> **Exercise data**
........
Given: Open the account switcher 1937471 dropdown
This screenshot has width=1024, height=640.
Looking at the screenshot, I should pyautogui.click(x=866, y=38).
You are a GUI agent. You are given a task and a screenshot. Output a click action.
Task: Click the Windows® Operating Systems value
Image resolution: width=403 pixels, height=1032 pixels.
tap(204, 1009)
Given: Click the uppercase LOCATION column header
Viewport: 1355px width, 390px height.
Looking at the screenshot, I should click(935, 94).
........
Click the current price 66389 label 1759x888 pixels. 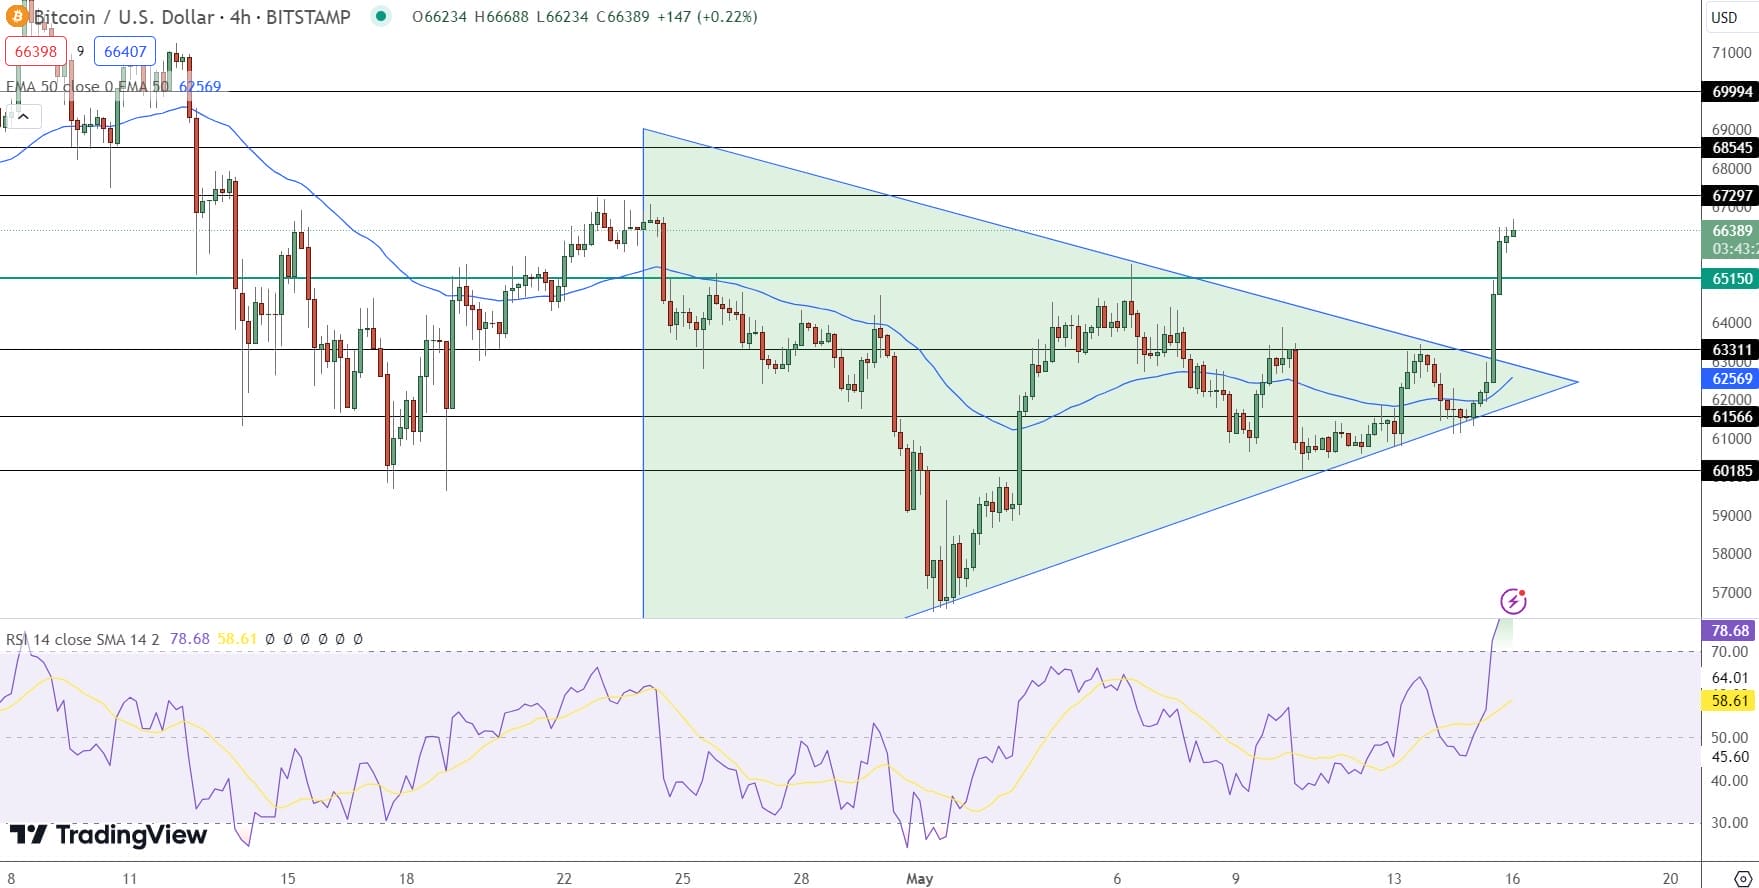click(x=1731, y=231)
........
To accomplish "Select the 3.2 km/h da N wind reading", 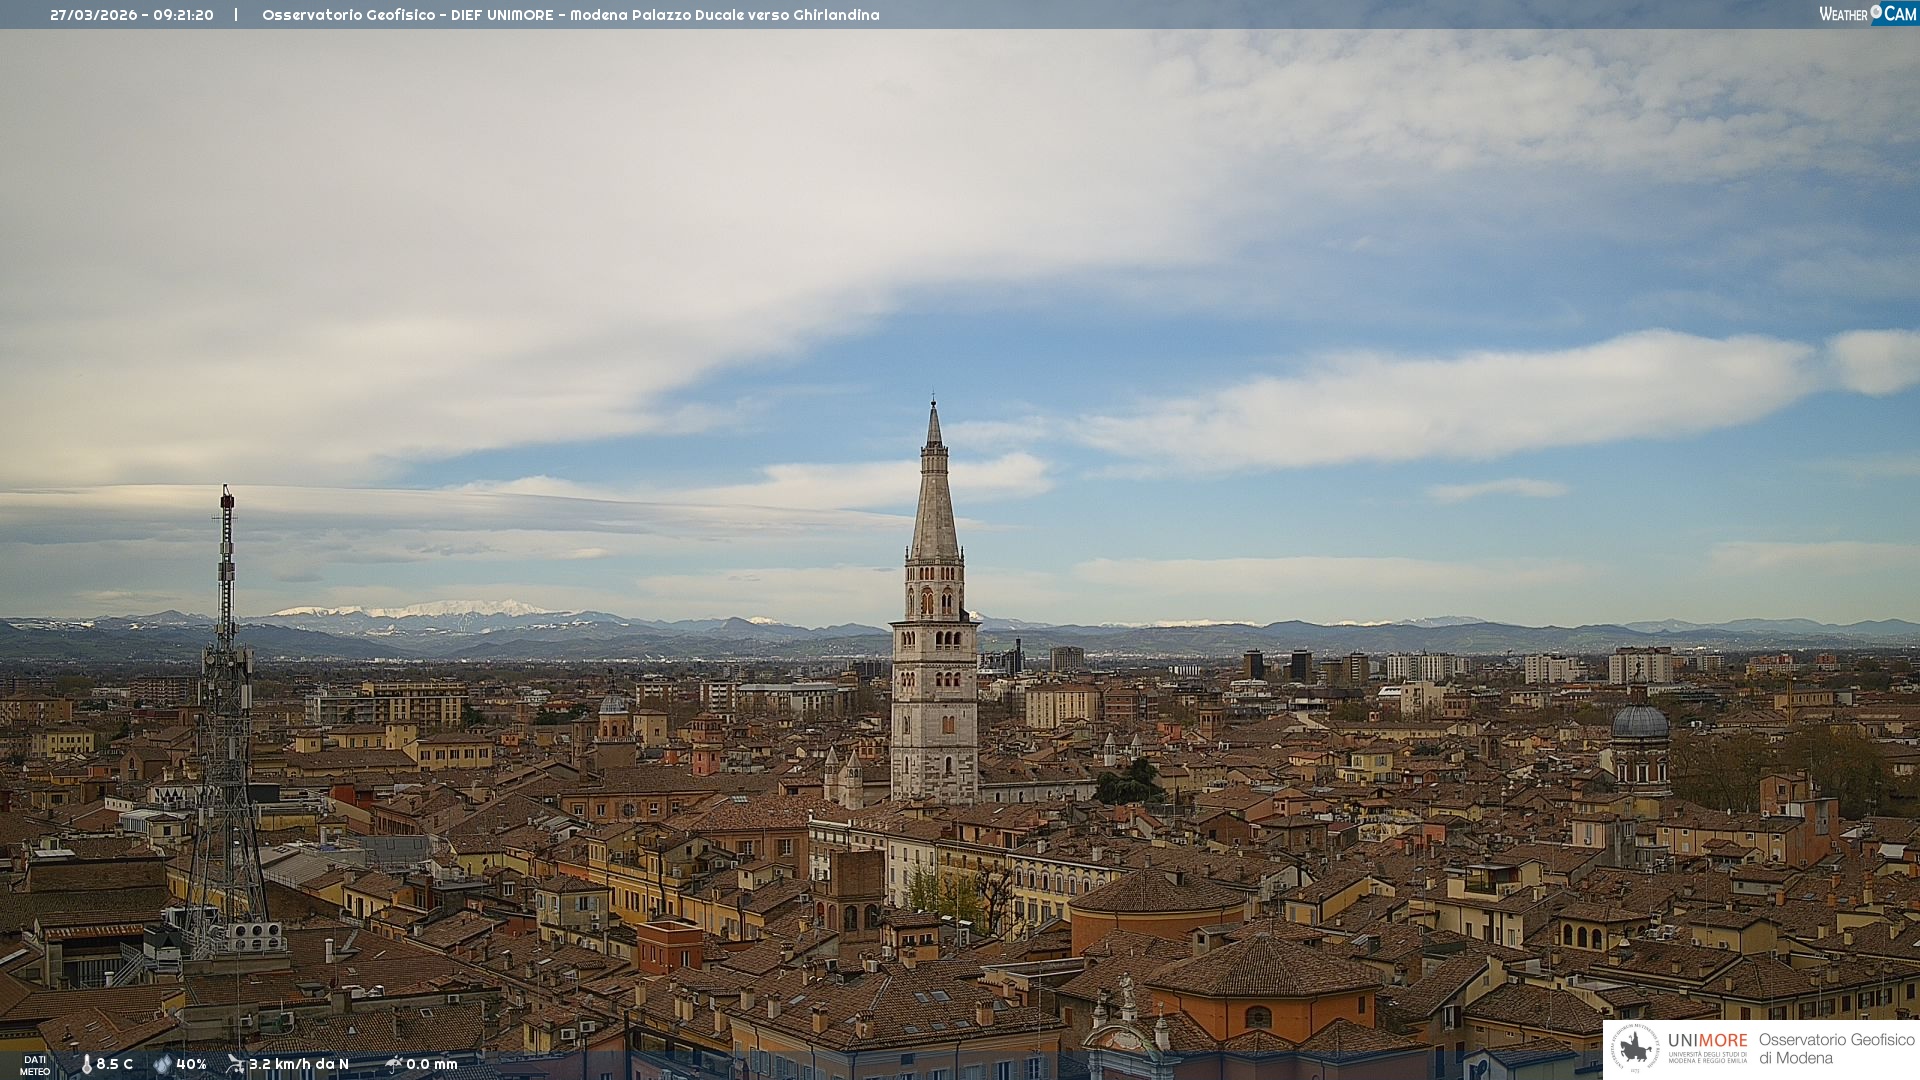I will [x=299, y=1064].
........
> **Exercise task**
Count how many lines in the rows above contain the string "screenshot", treating case as significant. Reply with the number only.

> **Task output**
4